In der Zwischenzeit bringt die Jugendfeuerwehr die Gebläse in Stellung, um die Halle per Überdruck vom Rauch zu befreien. Außerdem ist weitere Gefahr im Verzug: „Vom Abschnittsleiter wurde erkannt, dass hinten ein Gasflaschenlager ist“, erläutert Klaus Moser dem Publikum, weshalb die Einsatzkräfte den Wasserschlauch auf die Behältnisse richten.

Auch die Jüngsten sind begeistert
Unter den vielen Zuschauern ist auch der dreijährige Louis. Trotz Lärm, Rauch und überzeugenden Schauspielern hatte er keine Angst, wie er versichert. Was ihm am besten gefallen hat, weiß er gleich: „Dass sie die Person gerettet haben“, sagt der erklärte Feuerwehr- und Dinofan. Auch seine Eltern teilen die Begeisterung. „Für Kinder ist das ein Highlight“, begründet Andreas Stärk ihr Kommen.
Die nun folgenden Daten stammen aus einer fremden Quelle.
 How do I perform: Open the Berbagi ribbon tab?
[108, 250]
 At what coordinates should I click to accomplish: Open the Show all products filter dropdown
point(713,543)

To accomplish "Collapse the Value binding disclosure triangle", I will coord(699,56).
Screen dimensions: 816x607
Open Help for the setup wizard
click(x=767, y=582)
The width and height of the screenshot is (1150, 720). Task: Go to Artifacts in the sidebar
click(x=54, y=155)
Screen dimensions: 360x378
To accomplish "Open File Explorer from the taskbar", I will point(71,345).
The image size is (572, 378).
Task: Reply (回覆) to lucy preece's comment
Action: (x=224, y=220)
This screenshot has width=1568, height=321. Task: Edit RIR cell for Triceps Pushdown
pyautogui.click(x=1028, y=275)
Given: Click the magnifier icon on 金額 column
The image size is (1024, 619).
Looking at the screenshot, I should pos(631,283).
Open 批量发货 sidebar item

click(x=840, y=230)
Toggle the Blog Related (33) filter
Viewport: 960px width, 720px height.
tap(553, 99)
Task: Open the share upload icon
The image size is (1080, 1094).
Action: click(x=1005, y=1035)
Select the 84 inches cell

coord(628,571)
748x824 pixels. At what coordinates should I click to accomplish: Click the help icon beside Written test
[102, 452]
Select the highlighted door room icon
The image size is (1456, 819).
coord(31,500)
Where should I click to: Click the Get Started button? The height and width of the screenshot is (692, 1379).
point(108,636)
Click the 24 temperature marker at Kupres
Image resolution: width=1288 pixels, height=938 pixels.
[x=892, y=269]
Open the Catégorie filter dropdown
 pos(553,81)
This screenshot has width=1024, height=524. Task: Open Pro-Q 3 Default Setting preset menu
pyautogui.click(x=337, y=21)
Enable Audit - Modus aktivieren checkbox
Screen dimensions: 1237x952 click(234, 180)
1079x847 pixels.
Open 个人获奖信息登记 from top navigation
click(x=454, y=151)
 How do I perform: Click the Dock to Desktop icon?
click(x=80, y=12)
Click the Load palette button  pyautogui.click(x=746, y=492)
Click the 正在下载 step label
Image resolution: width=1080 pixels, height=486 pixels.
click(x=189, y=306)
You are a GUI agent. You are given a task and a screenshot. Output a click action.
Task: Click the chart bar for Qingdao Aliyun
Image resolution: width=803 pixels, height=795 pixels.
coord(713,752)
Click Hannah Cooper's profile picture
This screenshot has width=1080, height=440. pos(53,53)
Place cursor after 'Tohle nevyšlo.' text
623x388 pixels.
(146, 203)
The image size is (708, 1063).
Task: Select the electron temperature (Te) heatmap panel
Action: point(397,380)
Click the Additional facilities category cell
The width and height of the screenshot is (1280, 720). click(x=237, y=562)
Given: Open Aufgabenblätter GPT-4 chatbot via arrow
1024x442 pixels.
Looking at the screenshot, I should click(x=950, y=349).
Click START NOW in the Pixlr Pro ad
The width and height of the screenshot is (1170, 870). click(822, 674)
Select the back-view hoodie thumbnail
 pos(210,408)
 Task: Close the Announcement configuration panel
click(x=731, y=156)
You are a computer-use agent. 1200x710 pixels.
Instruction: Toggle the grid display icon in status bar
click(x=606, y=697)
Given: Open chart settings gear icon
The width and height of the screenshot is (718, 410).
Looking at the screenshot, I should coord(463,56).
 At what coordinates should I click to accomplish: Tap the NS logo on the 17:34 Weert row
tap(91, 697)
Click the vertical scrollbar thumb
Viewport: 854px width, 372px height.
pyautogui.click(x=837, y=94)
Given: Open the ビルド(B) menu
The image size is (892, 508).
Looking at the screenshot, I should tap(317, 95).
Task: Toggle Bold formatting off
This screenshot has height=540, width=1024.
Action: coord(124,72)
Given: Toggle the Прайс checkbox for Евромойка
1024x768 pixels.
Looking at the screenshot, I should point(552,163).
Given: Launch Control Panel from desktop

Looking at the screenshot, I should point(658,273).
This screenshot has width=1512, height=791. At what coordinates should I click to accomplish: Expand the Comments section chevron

Seine Frau Tanja fügt hinzu: „Für uns war es auch spannend.“

Nach erfolgreichem Abschluss der Übung zieht Jürgen Nell Bilanz: „Es ist gut gelaufen.“ Die anfänglichen Schwierigkeiten bei der Wasserversorgung habe man schnell im Griff gehabt und mit der Rettung von zwölf Personen in 13 Minuten sei man sehr schnell gewesen.

Kommandant Jochen Fuchs dankt der Firma Schienle für ihre Bereitschaft, als Übungsobjekt zu dienen: Dass man sogar die Halle vernebeln durfte, sei nicht selbstverständlich. Prokurist Thomas Roth gibt den Dank zurück: „Wir stellen Explosionsschutzprodukte her. Da nie was passiert, gab es endlich mal ein Spektakel“, scherzt er.